ZONAUTARA.com – Vinícius Júnior menunjukkan performa luar biasa saat Brasil mengalahkan Skotlandia 3-0 pada Minggu (29/6/2026) waktu setempat, menjadikannya sebagai salah satu bintang tim nasional Brasil di Piala Dunia kali ini.
Setelah pertandingan, Vinícius mengungkapkan kebahagiaannya melalui Instagram, menuliskan, “Saya sangat senang melihat Anda bahagia. Hidup dalam mimpi. Ini Brasil.” Dalam foto yang diunggah, dia terlihat membuka lengannya, terinspirasi oleh rekan setimnya di Real Madrid, Jude Bellingham.
Keberhasilan Vinícius mencetak gol dalam pertandingan tersebut menandai pencapaian penting dalam karier internasionalnya. Meskipun memulai debutnya pada 2019 dalam kekalahan 1-0 melawan Peru dan lebih sering duduk di bangku cadangan saat Brasil menjadi tuan rumah Copa América 2021, ia akhirnya mencetak gol pertamanya pada penampilan ke-19 dalam kualifikasi Piala Dunia 2022.
Dengan pengalaman sebagai pemenang Liga Champions, di mana ia mencetak gol penentu saat Real Madrid mengalahkan Liverpool, harapan terhadap Vinícius semakin tinggi di Piala Dunia 2022 di Qatar. Namun, kontribusinya di turnamen tersebut terbilang kurang memuaskan, hanya mencetak satu gol dan dua assist saat Brasil tersingkir di perempat final melawan Kroasia melalui adu penalti.
Seiring cedera yang dialami Neymar pada kualifikasi Piala Dunia melawan Uruguay pada Oktober 2023, tekanan untuk tampil baik pun beralih ke Vinícius, Rodrygo, dan Raphinha. Memasuki Copa América 2024, Vinícius kembali berjuang untuk menemukan performa terbaiknya, dan saat Brasil kalah dari Uruguay di perempat final, ia tidak bisa berkontribusi karena skorsing.

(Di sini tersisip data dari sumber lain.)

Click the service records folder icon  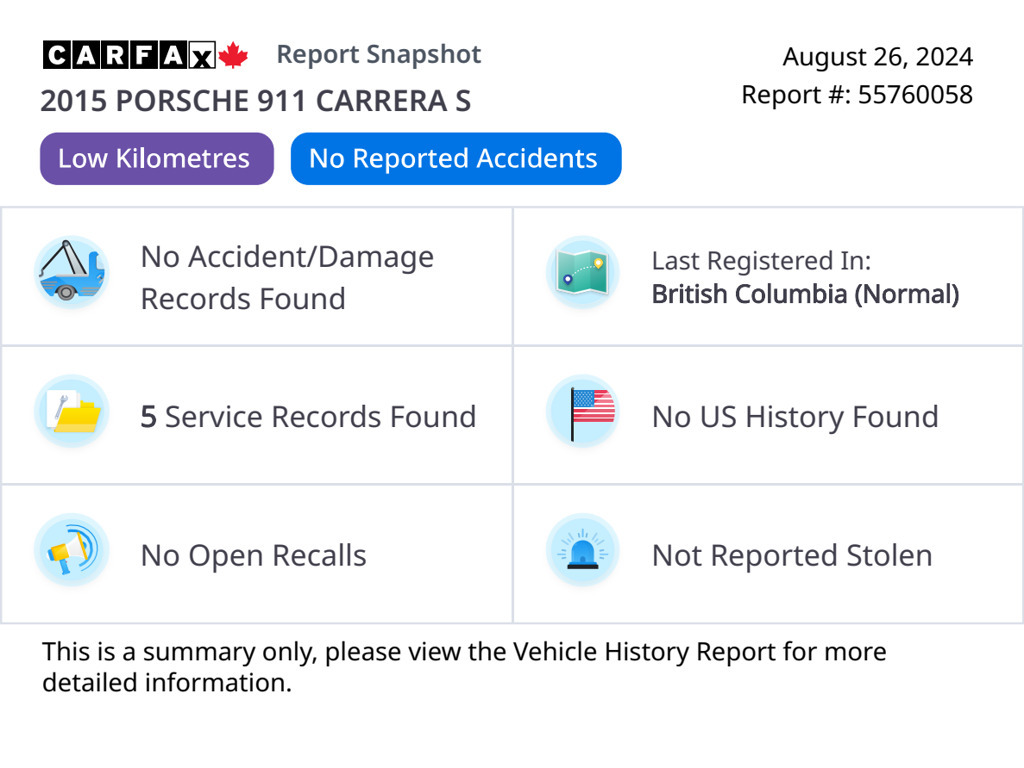coord(71,411)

Sementara itu, Raphinha yang tampil mengesankan di Barcelona di bawah arahan Hansi Flick, masih menghadapi skeptisisme di Brasil. Pernyataan-pernyataannya yang kontroversial, termasuk klaim bahwa Brasil akan mengalahkan Argentina dalam kualifikasi Piala Dunia, membuatnya menjadi sasaran ejekan saat timnya kalah 4-1.

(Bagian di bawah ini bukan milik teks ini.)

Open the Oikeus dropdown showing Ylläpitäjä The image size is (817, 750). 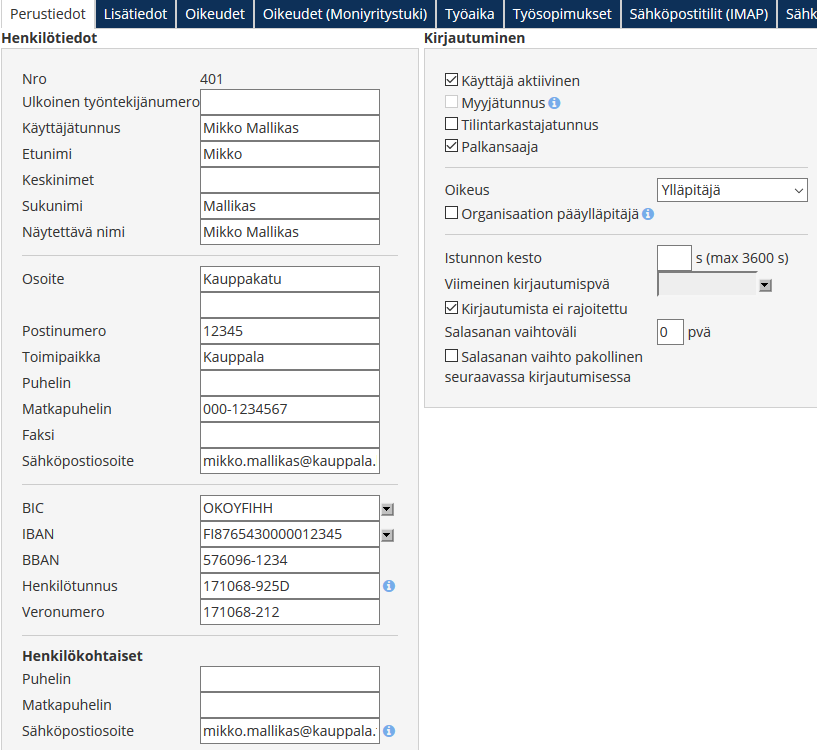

Raphinha juga mengalami kesulitan di turnamen ini, mendapatkan cedera hamstring di pertandingan pembuka Brasil dan digantikan oleh Rayan, yang tampil baik melawan Skotlandia. Rayan diharapkan tetap menjadi pilihan utama saat Brasil menghadapi Jepang di babak 32 besar.

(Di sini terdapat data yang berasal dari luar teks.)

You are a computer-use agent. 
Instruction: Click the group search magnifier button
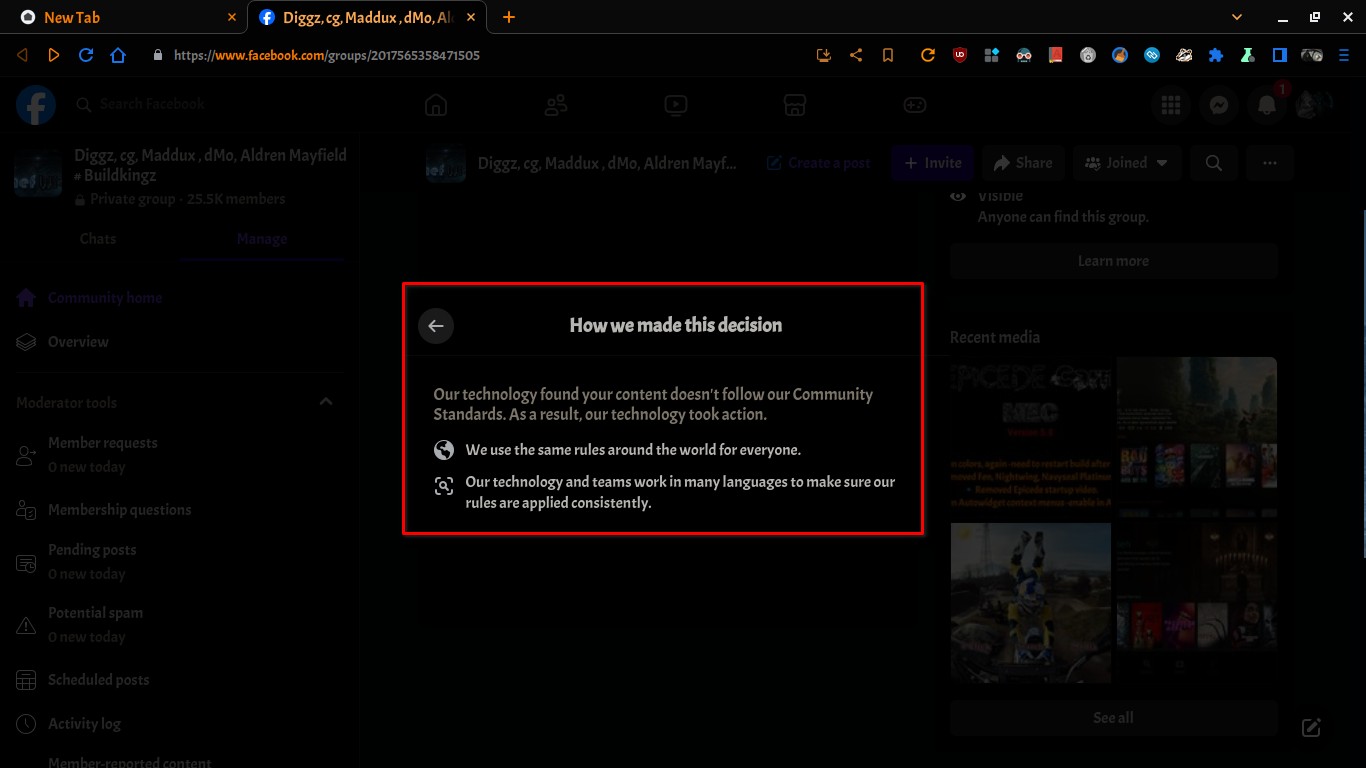1213,163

Vinícius, di sisi lain, telah menunjukkan performa luar biasa, mencetak gol krusial melawan Maroko dan menjadi pemain terbaik dalam ketiga pertandingan grup Brasil. Setelah mencetak gol melawan Haiti dan menggandakan golnya melawan Skotlandia, ia nyaris mencetak hat-trick, yang akan menjadikannya sebagai pemain Brasil pertama yang melakukannya di Piala Dunia sejak Pelé pada 1958.
Dengan total sembilan gol dalam 49 penampilan sebelum turnamen, Vinícius kini menambah empat gol dalam tiga pertandingan terakhirnya. Mantan pemain Brasil, Walter Casagrande, menyebutnya bersaing dengan pemain besar seperti Lionel Messi dan Kylian Mbappé untuk meraih sepatu emas dan bola emas turnamen.
Penulis olahraga Paulo Vinicius Coelho menyebutnya sebagai “pahlawan perlawanan Brasil” dan mempertanyakan mengapa para penggemar masih lebih menyanyikan nama Neymar dibandingkan Vinícius Júnior. Ketika Neymar masuk sebagai pemain pengganti, dia disambut dengan lebih meriah dibandingkan gol-gol Vinícius.
Namun, fokus yang diberikan kepada Neymar tampaknya menguntungkan Vinícius, yang bisa terus berkarya tanpa terlalu banyak perhatian. Pelatih Carlo Ancelotti, yang dikenal sebagai manajer hebat, telah mengangkat performa Vinícius di Madrid, memberikan kombinasi ketegasan dan kesenangan dalam kepemimpinannya.